───── Data supplied

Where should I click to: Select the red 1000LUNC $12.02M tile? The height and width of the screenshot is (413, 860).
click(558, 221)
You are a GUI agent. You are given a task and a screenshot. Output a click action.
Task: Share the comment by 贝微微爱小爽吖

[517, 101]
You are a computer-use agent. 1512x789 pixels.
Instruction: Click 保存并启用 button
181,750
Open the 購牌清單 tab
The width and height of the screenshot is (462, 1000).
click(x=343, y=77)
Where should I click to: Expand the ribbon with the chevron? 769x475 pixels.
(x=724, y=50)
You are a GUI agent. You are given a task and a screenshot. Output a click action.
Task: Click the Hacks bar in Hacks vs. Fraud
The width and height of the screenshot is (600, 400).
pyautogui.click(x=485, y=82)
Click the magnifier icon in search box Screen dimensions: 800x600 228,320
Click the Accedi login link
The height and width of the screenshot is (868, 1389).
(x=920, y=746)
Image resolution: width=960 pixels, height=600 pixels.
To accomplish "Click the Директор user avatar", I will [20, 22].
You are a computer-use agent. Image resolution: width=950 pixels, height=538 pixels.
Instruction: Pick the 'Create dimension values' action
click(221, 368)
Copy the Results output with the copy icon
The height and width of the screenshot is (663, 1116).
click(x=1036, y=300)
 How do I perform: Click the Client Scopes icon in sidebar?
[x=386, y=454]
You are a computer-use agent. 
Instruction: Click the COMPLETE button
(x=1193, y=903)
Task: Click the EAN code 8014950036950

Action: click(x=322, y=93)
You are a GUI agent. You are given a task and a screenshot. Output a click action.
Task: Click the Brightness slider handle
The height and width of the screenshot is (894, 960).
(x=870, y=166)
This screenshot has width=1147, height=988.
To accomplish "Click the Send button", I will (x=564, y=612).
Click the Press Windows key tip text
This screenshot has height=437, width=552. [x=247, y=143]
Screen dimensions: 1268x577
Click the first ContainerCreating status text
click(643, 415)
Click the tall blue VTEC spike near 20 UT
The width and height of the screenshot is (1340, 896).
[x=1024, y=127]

──────────

- **Exercise aim**
Which lines in the rows above contain the word "accomplish"? Copy each of those lines in full.

- **Solution for this exercise**
To accomplish "Click the Директор user avatar", I will [20, 22].
To accomplish "Click the Send button", I will (x=564, y=612).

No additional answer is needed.